When we are young, we all dream of an ideal life free of restrictions from parents. I too was once a rebellious girl like Lanlan. I constantly quarreled with my mother, annoying her so much that she cursed me "you deserve the worst mother-in-law!" In China, where the average couple lives with their parents, this is a terrible threat. There's nothing more dreaded than a domineering in-law.

I recall a young woman I once knew who, just before getting married, proudly bragged to her friends, "I will purposely redecorate my two-bedroom, one-living-room apartment into one bedroom and two living rooms so that no parents can live with us." After she had a baby, however, this mother became overwhelmed by the realities of parenthood. The last we'd heard from her, she was begging her parents to move in with them. I wonder how her redesigned home worked out for them.

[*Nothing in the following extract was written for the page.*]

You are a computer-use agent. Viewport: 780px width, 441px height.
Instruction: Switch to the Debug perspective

Lanlan writes that living with parents is one way for Chinese to demonstrate our filial piety, which has been a very important concept in our society since 5th century BC. But in fact, over the millennia grown children have come to rely more on their aged parents than the other way around.

For example, pretty much every young child you will ever see anywhere in today's China is being tended to by grandparents while the parents are out working. Housework and food preparation are also often provided by live-in parents, and many young couples today have come to depend on, even expect, financial support from their parents. That is the true portrait of a modern Chinese family.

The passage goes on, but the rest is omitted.